What needs to be done →
Repeat only the lines below from the one containing "Enter fullscreen mode for the mind map" through the one containing "Open the GitHub", inclusive, exactly as written.

Dataset content →
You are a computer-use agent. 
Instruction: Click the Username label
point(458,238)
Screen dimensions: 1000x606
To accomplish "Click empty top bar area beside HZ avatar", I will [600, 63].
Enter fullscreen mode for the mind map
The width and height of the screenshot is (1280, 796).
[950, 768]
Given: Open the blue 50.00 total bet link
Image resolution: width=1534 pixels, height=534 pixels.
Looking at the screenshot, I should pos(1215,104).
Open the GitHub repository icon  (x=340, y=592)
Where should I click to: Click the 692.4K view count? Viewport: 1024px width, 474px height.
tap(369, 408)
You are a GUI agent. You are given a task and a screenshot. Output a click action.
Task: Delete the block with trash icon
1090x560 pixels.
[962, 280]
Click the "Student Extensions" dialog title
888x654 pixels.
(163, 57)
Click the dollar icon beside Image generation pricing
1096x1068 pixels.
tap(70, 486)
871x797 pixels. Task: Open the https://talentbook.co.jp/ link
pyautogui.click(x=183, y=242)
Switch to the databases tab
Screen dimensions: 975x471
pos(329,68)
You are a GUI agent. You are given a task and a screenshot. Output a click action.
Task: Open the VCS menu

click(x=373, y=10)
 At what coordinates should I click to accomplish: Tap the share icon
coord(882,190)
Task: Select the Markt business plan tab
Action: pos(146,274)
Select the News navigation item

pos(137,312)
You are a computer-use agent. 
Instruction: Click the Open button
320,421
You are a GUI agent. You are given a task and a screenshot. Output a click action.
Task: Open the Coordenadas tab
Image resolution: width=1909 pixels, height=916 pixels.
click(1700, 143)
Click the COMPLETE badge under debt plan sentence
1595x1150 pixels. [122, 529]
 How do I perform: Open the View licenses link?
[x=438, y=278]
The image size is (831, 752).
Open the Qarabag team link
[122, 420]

Written response →
Enter fullscreen mode for the mind map
The width and height of the screenshot is (1280, 796).
[950, 768]
Given: Open the blue 50.00 total bet link
Image resolution: width=1534 pixels, height=534 pixels.
Looking at the screenshot, I should pos(1215,104).
Open the GitHub repository icon  (x=340, y=592)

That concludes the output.